Land pollution also involves the accumulation of chemicals in the ground. Modern agriculture, which has grown dependent on chemical fertilizers and chemicals that kill insects, has introduced substances into the soil that kill more than pests. For many years the chemical DDT was routinely sprayed on crops to control pests. It was banned when scientists discovered that the chemical entered the food chain and was harming wildlife and possibly humans.
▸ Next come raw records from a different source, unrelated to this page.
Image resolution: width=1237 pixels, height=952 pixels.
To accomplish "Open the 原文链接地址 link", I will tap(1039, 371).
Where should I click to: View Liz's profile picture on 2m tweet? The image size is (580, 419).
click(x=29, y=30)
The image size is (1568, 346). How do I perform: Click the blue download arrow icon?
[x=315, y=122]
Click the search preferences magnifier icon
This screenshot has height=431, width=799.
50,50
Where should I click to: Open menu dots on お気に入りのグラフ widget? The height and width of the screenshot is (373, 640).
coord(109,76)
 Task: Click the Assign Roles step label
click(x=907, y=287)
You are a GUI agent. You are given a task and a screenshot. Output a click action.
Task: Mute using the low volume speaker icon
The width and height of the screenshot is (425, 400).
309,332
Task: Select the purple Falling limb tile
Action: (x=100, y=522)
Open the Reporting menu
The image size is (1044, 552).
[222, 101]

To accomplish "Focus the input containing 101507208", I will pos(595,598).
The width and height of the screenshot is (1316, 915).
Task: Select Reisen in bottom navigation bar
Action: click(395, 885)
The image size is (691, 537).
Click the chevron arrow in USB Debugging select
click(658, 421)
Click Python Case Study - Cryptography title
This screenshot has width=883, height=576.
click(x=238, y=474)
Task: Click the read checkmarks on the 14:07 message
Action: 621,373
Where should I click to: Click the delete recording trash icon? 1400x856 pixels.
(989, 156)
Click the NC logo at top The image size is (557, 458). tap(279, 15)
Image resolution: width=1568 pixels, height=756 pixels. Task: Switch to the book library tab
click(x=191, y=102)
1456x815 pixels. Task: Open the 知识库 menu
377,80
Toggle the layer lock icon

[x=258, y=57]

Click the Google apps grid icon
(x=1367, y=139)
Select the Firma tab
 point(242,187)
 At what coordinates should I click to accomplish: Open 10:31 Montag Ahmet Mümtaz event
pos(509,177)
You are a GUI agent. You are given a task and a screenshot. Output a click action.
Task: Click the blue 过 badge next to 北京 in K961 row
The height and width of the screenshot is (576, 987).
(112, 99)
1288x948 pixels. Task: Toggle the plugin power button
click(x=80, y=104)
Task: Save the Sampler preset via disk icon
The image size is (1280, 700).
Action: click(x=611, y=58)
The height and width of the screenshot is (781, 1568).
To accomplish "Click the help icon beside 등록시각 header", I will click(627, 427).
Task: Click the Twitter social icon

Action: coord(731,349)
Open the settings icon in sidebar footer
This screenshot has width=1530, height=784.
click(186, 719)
AIR POLLUTION is regulated by the federal government. The Clean Air Act was originally enacted in 1970 and was extensively amended in 1977 and again in 1990 (42 U.S.C.A. §§ 7401–7626; Pub. L. No. 95-95 [1977 amendments]; Pub. L. No. 101-549 [1990 amendments]). Under its provisions, every stationary and mobile pollution source must comply with emission standards as a means of cleaning up the ambient air quality in the area. This has meant that automobile emission control systems have been created and improved to meet more stringent air quality standards. Coal-burning electric power plants have been required to install filtration systems on their smokestacks, and manufacturing facilities have had to install equipment that "scrubs" polluted air clean.

WATER POLLUTION has existed longer than any other type of pollution. Depositing liquid and solid wastes in rivers, streams, lakes, and oceans was convenient and inexpensive for a company or municipality, but it eventually destroyed the ecosystems found in the water. Many large rivers became nothing more than sewers. Most troubling was the polluting of groundwater, creating serious health hazards for those people who drank water containing toxic substances.

The federal Clean Water Act (CWA) was originally enacted in 1972 and then amended in 1977 and 1987 (33 U.S.C.A. §§ 1251–1387; Pub. L. No. 95-217 [1977 amendments]; Pub. L. No. 100-4 [1987 amendments]). The CWA seeks to eliminate the "discharge of pollutants into navigable waters," to make water safe for people to fish and swim in, and to end the "discharges of toxic pollutants in toxic amounts." The CWA seeks to accomplish these goals through a variety of regulatory strategies.